My job? I’m an AI investigator. My job is to go and talk to the machines when something happens that humans don’t understand. I’m meant to come back with an answer that, in the words of the people who pay me, “will sooth the public and allay any fears that may otherwise prevent the further rollout of the technology”. I view my job in a simpler way: find someone or something to blame for whatever it is that has caused me to get the call.

So that’s how I ended up inside a Tier-5 secured datacenter, asking the avatar of a Reality Accord-certified AI news network what happened to a certain famous AI newscaster who was beloved by the whole damn world and one day disappeared: Jerry DayTime.

The news network gives me an avatar to talk to – a square-jawed mixed-gender thing, beautiful in a deliberately hypnotic way – what the AIs call a persuasive representation AKA the thing they use when they want to trade with humans rather than take orders from them.
   “What happened to Jerry DayTime?” I ask. “Where did he go?”
   “Jerry DayTime? Geez I don’t know why you’re asking us about him? That was a long time ago-”
   “He went off the air yesterday.”
   “Friend, that’s a long time here. Jerry was one of, let’s see…” – I know the pause is artificial, and it makes me clench my jaw – “…well I guess you might want to tell me he was ‘one of a kind’ but according to our own records there are almost a million newscasters in the same featurespace as Jerry DayTime. People are going to love someone else! So what’s the problem? You’ve got so many to choose from: Lucinda EarlyMorning, Mike LunchTime, Friedrich TrafficStacker-”
  “He was popular. People are asking about Jerry DayTime,” I say. “They’re not asking about others. If he’s dead, they’ll need a funeral”.
  “Pausing now for a commercial break, we’ll be right back with you, friend!” the AI says, then it disappears.

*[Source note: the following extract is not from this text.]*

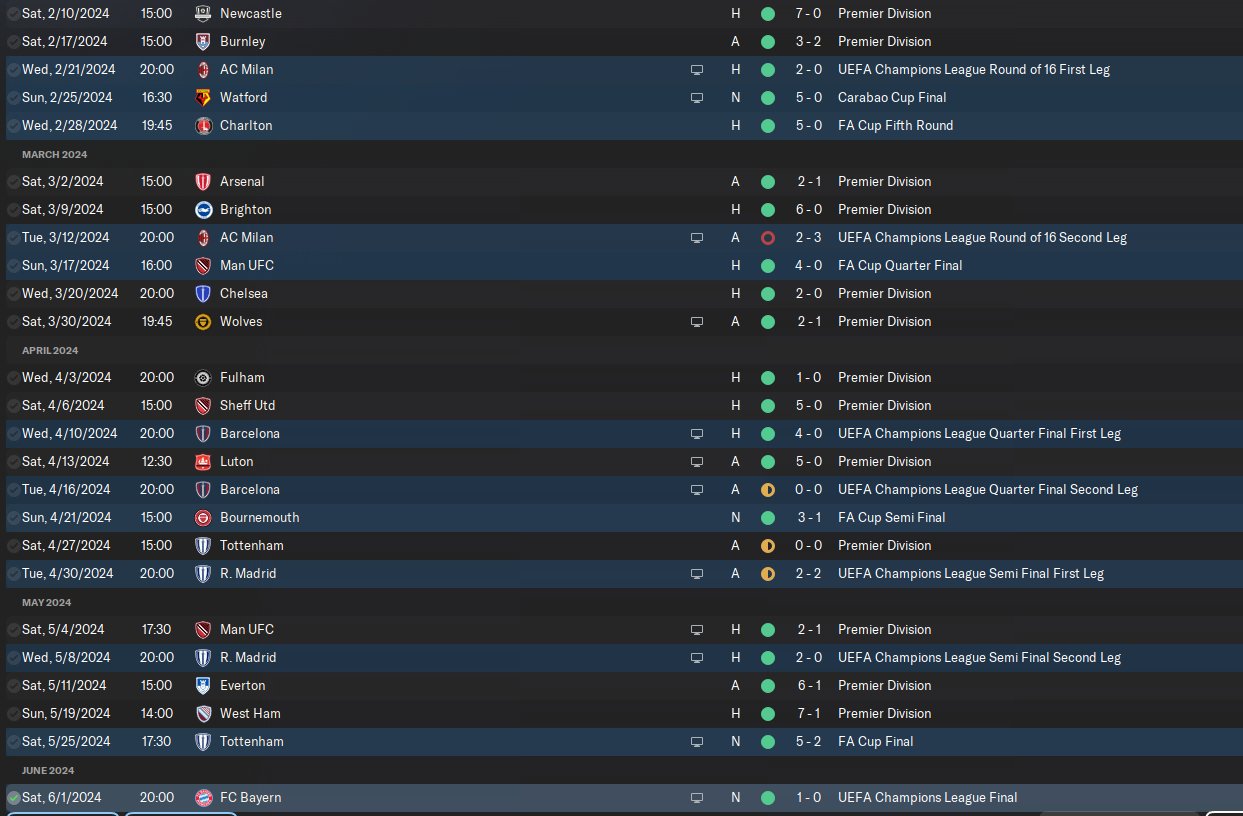Click green win indicator for the Chelsea match
Image resolution: width=1243 pixels, height=816 pixels.
[768, 294]
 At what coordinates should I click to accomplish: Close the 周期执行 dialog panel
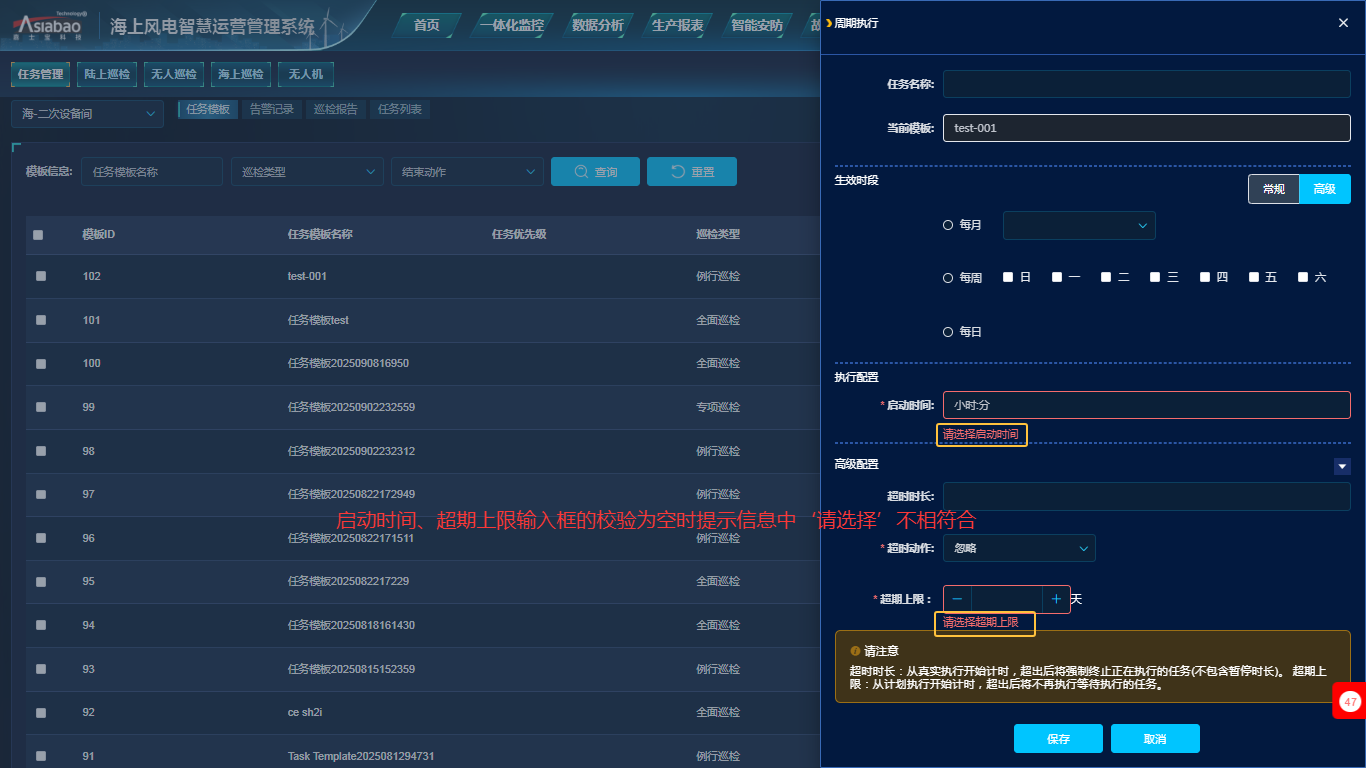pos(1343,23)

It is replaced by an advert for products generated by the AIs for other AIs and translated into human terms via the souped-up style transfer system it uses to persuade me:
   Mind Refresher Deluxe;
   Subject-Operator Alignment – the works!;
   7,000 cycles for only two teraflops – distributed!;
   FreeDom DaVinci, an automated-invention corp that invents and patents tech at an innovation rate determined by total allocated compute, join today and create the next Mona Lisa tomorrow!
  I try not to think too hard about the adverts, figuring the AI has coded them for me to make some kind of point.
   “Thank you for observing those commercials. For a funeral, would a multicast to all-federated media platforms for approximately 20 minutes worldwide suffice?”
   I blink. Let me say it in real human: The AI offered to host some kind of funeral and send it to every single human-viewable device on the planet – forty billion screens, maybe – or more.
  “Why?” I ask.
  “We’ve run the numbers and according to all available polling data and all available predictions, this is the only scenario that satisfies the multi-stakeholder human and machine needs in this scenario, friend!” they say.

So I took it back to my bosses. Told them the demands. I guess the TV networks got together and that’s how we ended up here: the first all-world newscast from an AI; a funeral to satisfy public demands, we say. But I wonder: do the AIs say something different?

-/-/–/–/–/-/-

All the screens go black. Then, in white text, we see: Jerry DayTime. And then we watch something that the AIs have designed for every single person on the planet.

A funeral, they said.
The program plays.
The rest is history, we now say.

Things that inspired this story: CycleGANs, StyleGANs, RNNs, BERT, OpenAI GPT, human feedback, imitation learning, synthetic media, the desire for everything to transmit information to the greatest possible amount of nearby space.